## [TEXTO SUMINISTRADO]
En uno de mis viajes al extranjero, alguien hizo una cita conmigo. Era un hombre de negocios muy amable y muy prestigioso que me contó que diez años después de que se casó empezó a perder un montón de dinero.
Al principio fueron pérdidas esporádicas pero después se volvieron sistemáticas, hasta tal punto que sus negocios empezaron a correr grave peligro.
Yo le pregunté por su situación familiar, su relación con su esposa y si acaso observaba las leyes de pureza familiar y me dijo que estaba todo bien. Le pregunté cómo se llevaba con sus amigos, sus compañeros de trabajo, sus vecinos, etc y me respondió que se cuidaba mucho de no herir a nadie. Nos hicimos amigos y seguimos en contacto.
Por desgracia, con cada llamada telefónica que recibía de él, su situación financiera estaba peor. Había perdido toda su fortuna pero eso no era todo. Ahora me contó que su hijo sufría de cáncer y que dos de sus hijas se habían divorciado. En una de nuestras conversaciones le dije: “Escucha, hay algo que anda mal entre ti y alguna otra persona. No sé qué decirte, pero estoy seguro de que todos estos problemas surge de alguna falta en la relación con tu prójimo”.
Él se quedó pensando en lo que le dije. Entonces me contó que su mujer se había peleado con su mamá y que a partir de ese momento, su mujer estaba tan enojada que todo el tiempo maldecía – a su suegra, a sus cuñados, a ella misma y a su propia vida, Di-s no lo permita. Le pregunté cómo se sentían su mamá y sus hermanos y me dijo que estaban bien, contentos y sanos y que les iba bien en los negocios. Él era el único de la familia que estaba con problemas.
Hablamos un poco más de su mujer y de la forma en que ella vive. Me contó que ya desde el comienzo de su matrimonio ella maldecía cada vez que tenía algún problema. Con el tiempo, las maldiciones se hicieron parte de la vida cotidiana y todo el tiempo maldecía. Cada persona era el blanco potencial de sus epítetos.
Yo suspiré, respiré bien profundo y le dije: “Ahora hemos llegado a la raíz del problema. Esta es la causa de todo tu sufrimiento”. La lengua puede ser o bien la puerta de la salvación o bien la puerta de la desgracia.
Las maldiciones son un bumerang que golpean precisamente a aquel que las pronuncia. Dicen nuestros Sabios: “La maldición sin motivo vuelve a la persona que la pronunció”. La mayoría de las veces, las maldiciones son injustificadas y por lo tanto vuelven a la persona que las dijo y la acosan.

## [DATOS PROPORCIONADOS]
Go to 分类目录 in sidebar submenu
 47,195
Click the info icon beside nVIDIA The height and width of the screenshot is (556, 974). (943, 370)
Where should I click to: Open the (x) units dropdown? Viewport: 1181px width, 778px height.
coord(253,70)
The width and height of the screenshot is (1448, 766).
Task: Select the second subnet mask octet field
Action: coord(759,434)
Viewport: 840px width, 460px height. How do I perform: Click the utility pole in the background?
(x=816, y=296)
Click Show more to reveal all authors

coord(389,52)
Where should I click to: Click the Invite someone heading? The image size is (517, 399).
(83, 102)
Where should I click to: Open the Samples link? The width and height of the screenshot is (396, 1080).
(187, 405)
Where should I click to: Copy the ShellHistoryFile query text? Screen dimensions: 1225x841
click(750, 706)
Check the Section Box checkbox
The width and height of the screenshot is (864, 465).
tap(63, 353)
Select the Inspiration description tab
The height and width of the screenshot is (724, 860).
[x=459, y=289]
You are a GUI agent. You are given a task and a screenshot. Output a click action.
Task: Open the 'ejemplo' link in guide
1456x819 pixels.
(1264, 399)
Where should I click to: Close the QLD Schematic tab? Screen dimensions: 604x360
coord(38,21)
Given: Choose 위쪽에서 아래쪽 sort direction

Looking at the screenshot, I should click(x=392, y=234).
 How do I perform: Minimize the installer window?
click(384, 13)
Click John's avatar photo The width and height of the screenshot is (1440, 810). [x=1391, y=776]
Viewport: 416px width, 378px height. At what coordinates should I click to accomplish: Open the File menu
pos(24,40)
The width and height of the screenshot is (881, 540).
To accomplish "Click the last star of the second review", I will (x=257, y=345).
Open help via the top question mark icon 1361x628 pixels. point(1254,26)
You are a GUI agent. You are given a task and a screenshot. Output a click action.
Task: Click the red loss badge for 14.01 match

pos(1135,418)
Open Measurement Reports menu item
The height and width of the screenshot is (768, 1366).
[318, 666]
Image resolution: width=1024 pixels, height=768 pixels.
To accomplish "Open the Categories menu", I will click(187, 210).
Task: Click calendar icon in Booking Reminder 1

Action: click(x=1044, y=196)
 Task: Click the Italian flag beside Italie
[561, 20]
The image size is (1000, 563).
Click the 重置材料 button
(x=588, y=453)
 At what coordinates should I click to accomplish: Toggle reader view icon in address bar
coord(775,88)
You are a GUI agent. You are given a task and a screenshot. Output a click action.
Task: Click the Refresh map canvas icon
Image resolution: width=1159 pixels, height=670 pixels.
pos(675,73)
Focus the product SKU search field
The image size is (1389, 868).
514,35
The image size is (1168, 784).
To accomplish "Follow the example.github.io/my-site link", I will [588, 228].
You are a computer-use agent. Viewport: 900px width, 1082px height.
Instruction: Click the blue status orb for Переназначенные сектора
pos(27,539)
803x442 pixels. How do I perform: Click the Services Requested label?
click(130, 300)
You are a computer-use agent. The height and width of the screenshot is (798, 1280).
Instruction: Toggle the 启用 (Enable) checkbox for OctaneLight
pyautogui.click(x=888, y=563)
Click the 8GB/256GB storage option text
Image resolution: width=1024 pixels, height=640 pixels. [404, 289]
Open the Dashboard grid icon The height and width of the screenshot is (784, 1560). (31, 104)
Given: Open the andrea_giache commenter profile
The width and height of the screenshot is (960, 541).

## [ORDEN DE TRABAJO 1]
Según el relato sobre las maldiciones, ¿a quiénes o a qué maldecía la esposa después de pelearse con la mamá de su marido? Menciónalos todos.
## [ORDEN DE TRABAJO 2]
Transcribe del relato sobre las maldiciones el pasaje que comienza en "Las maldiciones son un" y sigue hasta "y la acosan.".
Los datos no guardan ninguna relación con el texto.

## [RESPUESTA ESCRITA 1]
- A su suegra
- A sus cuñados
- A ella misma
- A su propia vida

## [RESPUESTA ESCRITA 2]
Las maldiciones son un bumerang que golpean precisamente a aquel que las pronuncia. Dicen nuestros Sabios: “La maldición sin motivo vuelve a la persona que la pronunció”. La mayoría de las veces, las maldiciones son injustificadas y por lo tanto vuelven a la persona que las dijo y la acosan.